ABOUT THIS TASK: Search term "Knoll": please copy every line of the records below that contains it.
───── SUPPLIED INFORMATION
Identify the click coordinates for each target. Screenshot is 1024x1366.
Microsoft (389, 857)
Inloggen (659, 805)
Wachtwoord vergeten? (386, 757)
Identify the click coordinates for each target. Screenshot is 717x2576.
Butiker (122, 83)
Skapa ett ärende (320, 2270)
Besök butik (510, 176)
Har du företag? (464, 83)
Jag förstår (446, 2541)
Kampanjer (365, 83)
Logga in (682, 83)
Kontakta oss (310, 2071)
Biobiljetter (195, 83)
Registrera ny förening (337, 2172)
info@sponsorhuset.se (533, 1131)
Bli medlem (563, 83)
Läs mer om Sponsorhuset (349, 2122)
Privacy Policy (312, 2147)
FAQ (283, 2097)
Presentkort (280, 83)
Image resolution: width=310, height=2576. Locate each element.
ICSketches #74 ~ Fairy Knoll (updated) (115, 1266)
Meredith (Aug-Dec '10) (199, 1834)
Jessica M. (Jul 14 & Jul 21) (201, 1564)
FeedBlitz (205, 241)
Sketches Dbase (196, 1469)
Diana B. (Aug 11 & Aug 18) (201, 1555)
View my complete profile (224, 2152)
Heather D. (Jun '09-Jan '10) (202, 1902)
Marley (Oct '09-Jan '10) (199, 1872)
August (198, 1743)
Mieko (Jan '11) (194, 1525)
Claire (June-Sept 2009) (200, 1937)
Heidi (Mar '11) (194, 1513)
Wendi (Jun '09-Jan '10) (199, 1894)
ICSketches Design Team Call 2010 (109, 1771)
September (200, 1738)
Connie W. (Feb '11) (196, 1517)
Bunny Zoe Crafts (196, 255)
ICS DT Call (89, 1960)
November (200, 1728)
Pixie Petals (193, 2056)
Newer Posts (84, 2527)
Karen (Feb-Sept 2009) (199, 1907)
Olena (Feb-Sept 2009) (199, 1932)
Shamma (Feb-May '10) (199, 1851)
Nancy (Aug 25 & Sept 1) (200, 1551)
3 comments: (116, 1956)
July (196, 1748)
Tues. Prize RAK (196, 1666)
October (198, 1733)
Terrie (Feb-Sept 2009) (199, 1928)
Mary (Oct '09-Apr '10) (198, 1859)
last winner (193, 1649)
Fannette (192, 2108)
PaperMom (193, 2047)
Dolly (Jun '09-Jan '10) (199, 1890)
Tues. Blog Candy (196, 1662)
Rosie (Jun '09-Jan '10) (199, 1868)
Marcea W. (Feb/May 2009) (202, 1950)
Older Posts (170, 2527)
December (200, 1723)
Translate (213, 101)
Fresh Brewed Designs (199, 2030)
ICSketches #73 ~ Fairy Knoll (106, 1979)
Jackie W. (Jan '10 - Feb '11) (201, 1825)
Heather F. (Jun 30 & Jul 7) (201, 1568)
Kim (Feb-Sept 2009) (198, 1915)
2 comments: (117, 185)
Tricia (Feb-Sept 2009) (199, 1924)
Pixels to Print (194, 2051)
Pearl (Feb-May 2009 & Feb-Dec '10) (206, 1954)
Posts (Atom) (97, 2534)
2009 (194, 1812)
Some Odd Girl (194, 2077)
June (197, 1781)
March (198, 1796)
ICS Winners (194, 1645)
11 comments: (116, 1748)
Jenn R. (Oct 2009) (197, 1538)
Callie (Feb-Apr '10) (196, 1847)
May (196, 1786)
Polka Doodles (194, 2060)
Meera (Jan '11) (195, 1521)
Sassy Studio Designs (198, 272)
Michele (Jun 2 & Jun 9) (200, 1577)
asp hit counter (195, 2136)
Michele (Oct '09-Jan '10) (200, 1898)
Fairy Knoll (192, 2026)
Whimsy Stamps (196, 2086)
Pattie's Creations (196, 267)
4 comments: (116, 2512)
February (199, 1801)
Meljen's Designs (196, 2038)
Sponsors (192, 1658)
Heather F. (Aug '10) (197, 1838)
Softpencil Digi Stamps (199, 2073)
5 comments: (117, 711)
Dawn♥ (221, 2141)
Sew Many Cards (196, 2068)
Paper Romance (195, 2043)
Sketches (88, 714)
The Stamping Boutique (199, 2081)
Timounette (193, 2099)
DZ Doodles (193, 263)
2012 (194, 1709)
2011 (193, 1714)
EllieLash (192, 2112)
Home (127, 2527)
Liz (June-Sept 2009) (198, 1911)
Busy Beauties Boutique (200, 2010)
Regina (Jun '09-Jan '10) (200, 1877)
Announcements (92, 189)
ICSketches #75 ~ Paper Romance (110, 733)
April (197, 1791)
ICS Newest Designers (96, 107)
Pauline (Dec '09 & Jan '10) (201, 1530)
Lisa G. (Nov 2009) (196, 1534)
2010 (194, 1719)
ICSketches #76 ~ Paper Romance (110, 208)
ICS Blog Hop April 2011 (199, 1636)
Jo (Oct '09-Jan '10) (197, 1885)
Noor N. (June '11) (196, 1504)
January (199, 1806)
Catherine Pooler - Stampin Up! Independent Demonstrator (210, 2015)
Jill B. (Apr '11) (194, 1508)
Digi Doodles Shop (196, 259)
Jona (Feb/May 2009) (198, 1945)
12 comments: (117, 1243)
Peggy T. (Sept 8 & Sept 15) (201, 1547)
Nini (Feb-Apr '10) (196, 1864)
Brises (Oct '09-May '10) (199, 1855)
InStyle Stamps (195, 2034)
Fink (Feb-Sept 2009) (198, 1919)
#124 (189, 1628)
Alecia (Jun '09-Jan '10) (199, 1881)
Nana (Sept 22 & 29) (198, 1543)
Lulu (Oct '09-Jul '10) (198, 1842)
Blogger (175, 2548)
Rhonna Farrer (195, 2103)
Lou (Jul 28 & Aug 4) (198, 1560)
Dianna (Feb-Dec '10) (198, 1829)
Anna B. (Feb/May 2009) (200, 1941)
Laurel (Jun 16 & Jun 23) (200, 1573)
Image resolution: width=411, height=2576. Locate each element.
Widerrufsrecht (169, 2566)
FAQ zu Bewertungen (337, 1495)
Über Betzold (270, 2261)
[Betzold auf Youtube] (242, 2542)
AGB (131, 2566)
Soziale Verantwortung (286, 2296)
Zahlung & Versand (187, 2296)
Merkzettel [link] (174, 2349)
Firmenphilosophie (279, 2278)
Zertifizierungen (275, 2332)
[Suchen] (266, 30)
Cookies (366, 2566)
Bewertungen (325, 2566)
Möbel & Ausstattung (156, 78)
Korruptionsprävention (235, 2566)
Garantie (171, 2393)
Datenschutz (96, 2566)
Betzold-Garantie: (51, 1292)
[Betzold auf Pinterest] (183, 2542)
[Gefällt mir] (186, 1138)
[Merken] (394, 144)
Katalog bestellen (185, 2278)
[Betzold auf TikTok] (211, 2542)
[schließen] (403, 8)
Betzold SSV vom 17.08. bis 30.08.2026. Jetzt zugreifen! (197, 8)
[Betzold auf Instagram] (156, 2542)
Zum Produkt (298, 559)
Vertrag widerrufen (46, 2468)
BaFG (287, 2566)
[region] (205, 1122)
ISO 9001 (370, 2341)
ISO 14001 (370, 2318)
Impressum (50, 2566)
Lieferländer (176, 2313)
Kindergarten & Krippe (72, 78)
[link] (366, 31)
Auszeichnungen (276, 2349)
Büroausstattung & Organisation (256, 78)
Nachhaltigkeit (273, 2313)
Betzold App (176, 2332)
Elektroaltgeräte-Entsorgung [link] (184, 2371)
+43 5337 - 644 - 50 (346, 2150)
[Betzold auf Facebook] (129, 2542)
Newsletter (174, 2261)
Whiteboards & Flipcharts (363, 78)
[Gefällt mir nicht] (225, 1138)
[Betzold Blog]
──────────
ANSWER SPACE:
ICSketches #74 ~ Fairy Knoll (updated) (115, 1266)
ICSketches #73 ~ Fairy Knoll (106, 1979)
Fairy Knoll (192, 2026)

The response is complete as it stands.